Saved data entries:
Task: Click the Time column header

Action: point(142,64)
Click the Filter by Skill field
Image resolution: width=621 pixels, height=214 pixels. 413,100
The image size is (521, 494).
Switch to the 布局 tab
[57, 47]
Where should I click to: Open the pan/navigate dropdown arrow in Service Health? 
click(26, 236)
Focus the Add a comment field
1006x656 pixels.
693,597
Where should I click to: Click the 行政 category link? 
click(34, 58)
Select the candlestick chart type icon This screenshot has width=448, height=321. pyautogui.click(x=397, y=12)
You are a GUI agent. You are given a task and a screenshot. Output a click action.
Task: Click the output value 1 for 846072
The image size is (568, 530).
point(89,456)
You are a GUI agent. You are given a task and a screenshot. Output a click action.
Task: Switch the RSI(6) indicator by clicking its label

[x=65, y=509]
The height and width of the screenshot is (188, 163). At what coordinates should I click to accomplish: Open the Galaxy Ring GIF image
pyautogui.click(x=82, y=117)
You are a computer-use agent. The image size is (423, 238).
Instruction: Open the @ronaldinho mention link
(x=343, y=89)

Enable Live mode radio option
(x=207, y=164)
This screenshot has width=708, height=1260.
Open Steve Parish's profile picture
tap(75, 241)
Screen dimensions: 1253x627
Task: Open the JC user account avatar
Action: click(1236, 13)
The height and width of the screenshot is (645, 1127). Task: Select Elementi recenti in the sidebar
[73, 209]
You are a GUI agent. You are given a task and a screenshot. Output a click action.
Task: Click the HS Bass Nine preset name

__WHAT YOU WILL DO__: Exactly reproduce every line found in the records.

__ANSWER TO THIS PROBLEM__:
Task: Click the Time column header

Action: point(142,64)
Click the Filter by Skill field
Image resolution: width=621 pixels, height=214 pixels. 413,100
The image size is (521, 494).
Switch to the 布局 tab
[57, 47]
Where should I click to: Open the pan/navigate dropdown arrow in Service Health? 
click(26, 236)
Focus the Add a comment field
1006x656 pixels.
693,597
Where should I click to: Click the 行政 category link? 
click(34, 58)
Select the candlestick chart type icon This screenshot has width=448, height=321. pyautogui.click(x=397, y=12)
You are a GUI agent. You are given a task and a screenshot. Output a click action.
Task: Click the output value 1 for 846072
The image size is (568, 530).
point(89,456)
You are a GUI agent. You are given a task and a screenshot. Output a click action.
Task: Switch the RSI(6) indicator by clicking its label

[x=65, y=509]
The height and width of the screenshot is (188, 163). At what coordinates should I click to accomplish: Open the Galaxy Ring GIF image
pyautogui.click(x=82, y=117)
You are a computer-use agent. The image size is (423, 238).
Instruction: Open the @ronaldinho mention link
(x=343, y=89)

Enable Live mode radio option
(x=207, y=164)
This screenshot has width=708, height=1260.
Open Steve Parish's profile picture
tap(75, 241)
Screen dimensions: 1253x627
Task: Open the JC user account avatar
Action: click(1236, 13)
The height and width of the screenshot is (645, 1127). Task: Select Elementi recenti in the sidebar
[73, 209]
You are a GUI agent. You are given a task and a screenshot. Output a click action.
Task: Click the HS Bass Nine preset name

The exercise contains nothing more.